Importantly, the genetic study showed a second variant in index case CA0117. The p.(Arg390Trp) variant, located in the heterozygous state in the PTH1R gene, is not inherited by his two daughters. This variant is located in a cytoplasmic region between the 5 and 6 transmembrane domains. Pathogenic mutations within the transmembrane domain have been associated with Murk Jansen Chondrodysplasia. Thus, patients with recessive mutations presented with mild hypercalcemia, hypophosphatemia, low intact PTH levels, hypercalciuria, bone dysplasia, kidney stones, bowing and osteopenia. On the other hand, patients with dominant mutations presented with a milder form of the disease, with less severe skeletal and mineral ion abnormalities 24. Moreover, it has been described that some polymorphisms in the PTH1R gene can determine the sensitivity of the kidney and bone to the catabolic or anabolic action of PTH 25. This variant is not located in an important domain for binding to PTH, PTHLH or the signalling initiator G protein and the patient does not present symptoms compatible with diseases associated with pathogenic variants in the PTH1R gene. Therefore, it is unlikely to influence the phenotype of the patient.

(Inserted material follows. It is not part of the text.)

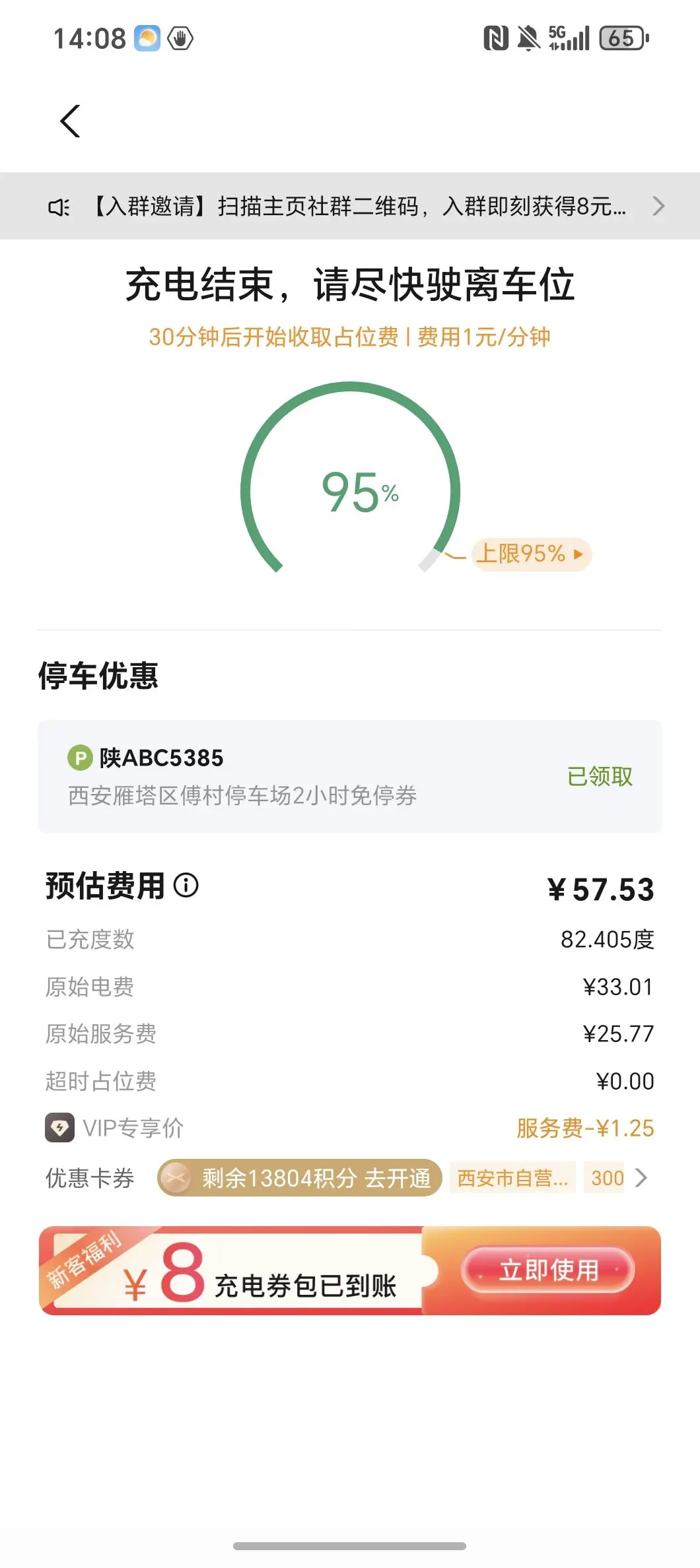
Task: Tap the back arrow icon
Action: click(70, 121)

On the other hand, index case ME0292’s sister presented with high intact PTH levels and nephrolithiasis without other remarkable symptoms. She does not have the p.Val382Met variant in the GCM2 gene. However, we observed another variant in the SLC34A1 gene in the index case ME0292 and his sister in the heterozygous state (p.Val91_Ala97del). Despite the p.Val91_Ala97del deletion is frequent in general population (MAF of 0.01), functional studies demonstrated that it exhibits a significantly reduced phosphate transport compared with wild-type, and considering the high prevalence of people globally being affected by kidney stones (1–15%)26, we cannot exclude that this deletion may cause nephrolithiasis in family ME0292.

Our study shows the utility of NGS in unravelling the genetic origin of disorders in the calcium and phosphorus metabolism. Moreover, our results confirmed GCMb as an important genetic element for the maintenance of calcium homeostasis, as it interacts with genes involved in the calcium metabolism such as CASR, modifying its expression, and GATA3 and MAFB modifying PTH expression 4. However, the penetrance seems to be low probably because some mechanisms of compensation occur 20.

In conclusion, this study identified four variants in the GCM2 gene, of which one was novel (p.(Ser487Phe)) and classified as a variant of uncertain significance. Further studies aimed at the functional characterization of this variant will be of help in defining the hypothesized pathogenic role.